Daily Aggravations and Regrets
and various random thoughts

January 30, 2001.  Tuesday
 

    Another quiet evening at home tonight.  trying to tidy up the place. Work is becoming increasingly demanding.  But there's probably nothing I'd rather be doing, so let's not start complaining.  I'm going to try to write exactly what I'm thinking now.
    Can't do it.
 
 

    Anyway, I spent a lot of the day at work researching the Beach Boys. And now I've got the song God Only Knows in my head.

    Anyway, cleaning my room led me to a number of artifacts.  I'm really a historian at heart. I'm always archiving and trying to date things. I always have to know what happened when and in what order.  Hence, the web journal.  The problem is I always get too notalgic, which lately is equating itself with sadness.  And a funny thing happens at times like this.  Good memories just make you sort of sad, and bad memories are for some reason remembered with an almost fondness.  This thought didn't originate with me, by the way.  Someone else noticed it.  But I suppose a lot of people tend to do that.
 

    Anyway, it's sort of scary how much of a calming distraction cutting your toe nails can be.
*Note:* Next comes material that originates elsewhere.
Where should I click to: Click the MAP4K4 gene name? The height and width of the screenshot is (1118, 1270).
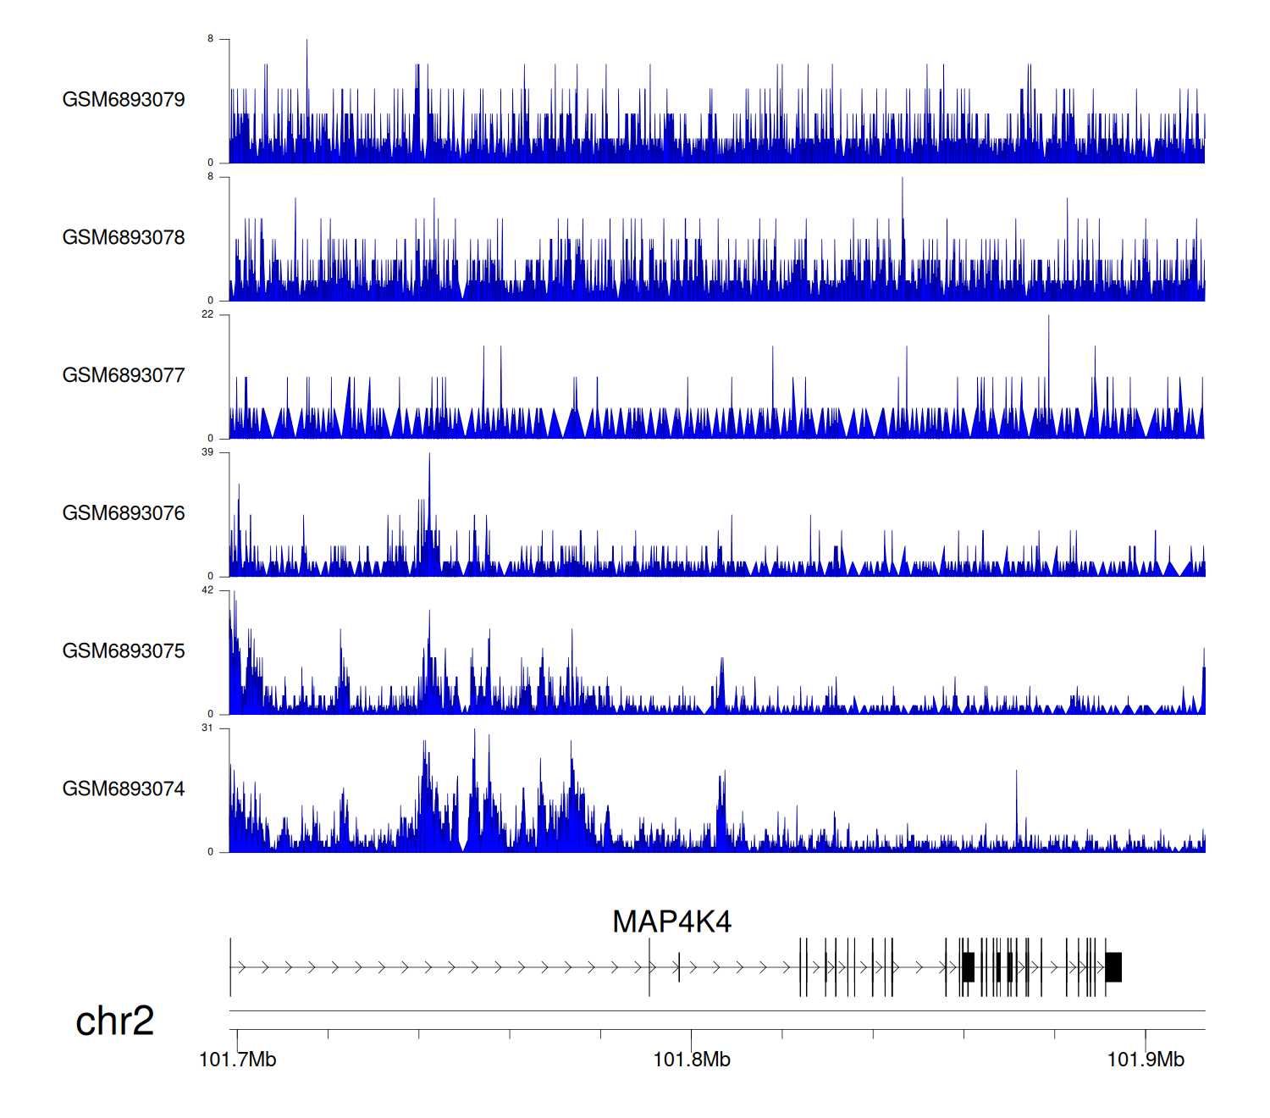click(x=671, y=922)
    I can't really think of anything to write. But one thing I've always been able to do reasonably well is to talk about things when there's nothing to talk about.  So let's see... I'm not sure where I am mentally right now.  In any interpretation.  I'm definitely in a state of flux, and I can't seem to settle myself into contentment.  Then again, I can't say i've really been what you would call blissfully content in a long time.  Of course, that's probably only happened a few times in my life.  How many time can most people say that they were really, truly happy with every single thing in their life at a given moment.  Off the top of my head, I can think of about two post-pubescent examples.  One was in early 1996, standing in the rain in the quad at Washington and Lee.  The other was probably late winter 2000.  The moment in '96 was the happiest I'd been my whole life till that point.  The few days last winter was  probably the most content I've ever been.  "Content" is a really good thing. It's a word that sort of sounds understated, but it's really not.  Anyway, those two times stand out to me the most.   Right now, anyway.  I feel like I'm shortchanging my friends and all the time we've spent together. But it ain't like that.  It's just that these two times stick out the most right now.   Oh yeah, one other time, was in 1998, right after an Underpants Cowboy show.  James and I walked around campus, and all these people we ran into would yell "Underpants!"  we felt like big rockstars.  that was a load of fun.  Fun times.  the irony of course is that everyone involved in those moments is significantly less a part of my life now.  Which leads me back to the good memories making me sad.  And now I gotta take that to bed with me.  Rats.

    So let's try to think of something nice first. The little James memory reminds me of the time he and Matt and I were at this party around the same time, out in the country in the middle of the night in the middle of nowhere and it was freezing rain out, and we ended up in these hot tubs outside and everybody was steaming and all these girls took their shirts off.  That sure is a nice, benign memory that will probably never, ever make me sad.

    Something that sort of amuses me:  Jed has been spending an awful lot of time on Jed.com.  It's a place where the Jed's of the world can get together and meet other Jed's, and what being a Jed means to them.  He sits at my computer and reads out loud other Jed's descriptions of themselves and giggles to himself.  It's alternately bizarre and scary and hilarious.
    Also, jen read me an email she got today that she thought was particularly wonderful.  And it was indeed really nice. Part of a Walt Whitman poem.  We're very happy that Jen is so happy.  I see blissful contentedness in her near future.  That should be nice.